** Opening SELECTED TEXT block **
Big words on the walls
A long time ago, there were these blogs named spaces by Microsoft, I loved them with a passion, but for some reason they ended up closing, and offered to move your content to WordPress. I did. And I just bumped into this jewels of an old-time me.
Oh, boy, I was a little idiot back then. I’m going to reproduce things I find there, for amusement and to remember.
First, an introduction of myself
My name is Tomie Kourai (It still is), That is a name I’ve chosen for myself. I am about to turn 25 (almost 5 years ago), and just figuring out what I want to do with my life (still am, I guess). I am a single child from a divorced mom, I have a boyfriend I deeply love (Pff… the boyfriend is done and dusted), I enjoy the whole learning process, and sometimes life is a burden. I’ve been involved in self-destructive behaviors for about 13 years (Bad habits are hard to die), I sometimes recover, and sometimes relapse (Still do). I have problems coping with reality. I don’t eat fruits, My best creative work comes out to life at night and I was once on a hospital for depressive anorexia. I tend to mock my own life. I like to write on both Ingles & Spanish (OMG, what a pretentious little idiot I was to write it like this). I love myself, but I have some huge insecurities I am working on. I am usually a very happy person despite what this brief introduction may lead you to think.
I wrote a lot, I wrote extensively about my time struggling with suicide and depression (sorry if you didn’t know, now you know) and many other things that went through my head. Right now that I have a little more time, I think I am going to cross post some things that are half decent.
It was fun finding this. There’s so so much I had forgotten.
** Closing SELECTED TEXT block **
** Opening GIVEN DATA block **
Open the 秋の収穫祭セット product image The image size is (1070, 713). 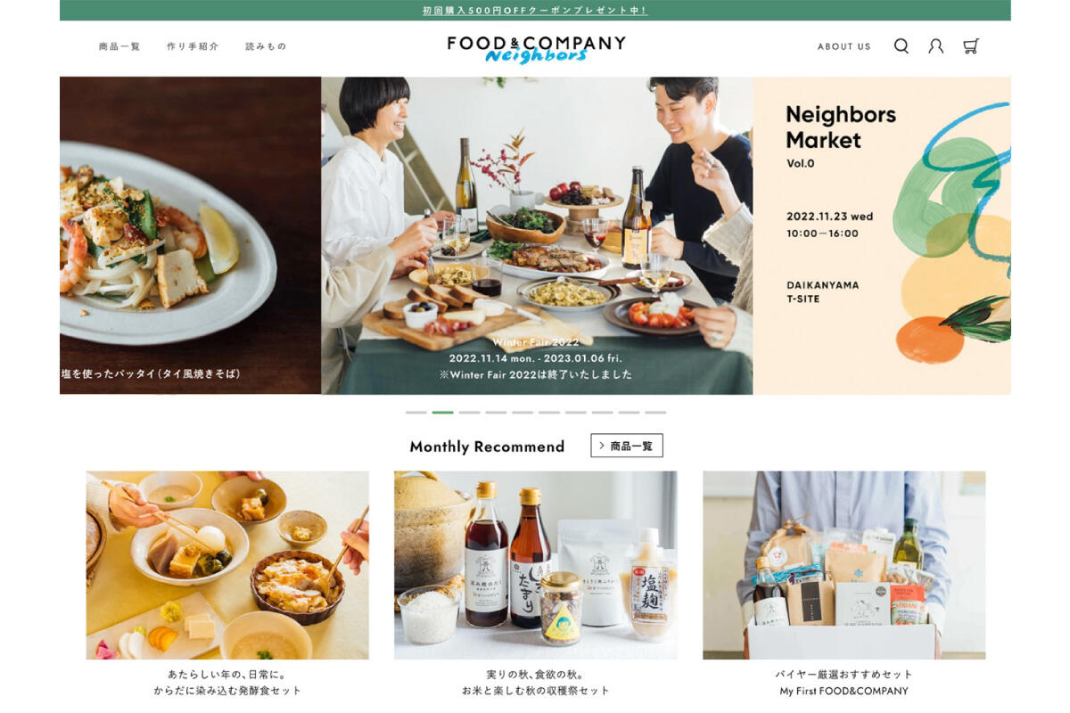click(x=536, y=565)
** Closing GIVEN DATA block **
**WORK INSTRUCTION 1**
According to the blog post, where did the old Microsoft spaces blogs offer to move users' content when they closed?
**WORK INSTRUCTION 2**
Write out the passage of the blog post that starts at "I wrote a lot, I" and ends at "I had forgotten.".
The material comes from a separate source that has nothing to do with the blog post.

**EXPECTED OUTPUT 1**
To WordPress.

**EXPECTED OUTPUT 2**
I wrote a lot, I wrote extensively about my time struggling with suicide and depression (sorry if you didn’t know, now you know) and many other things that went through my head. Right now that I have a little more time, I think I am going to cross post some things that are half decent.
It was fun finding this. There’s so so much I had forgotten.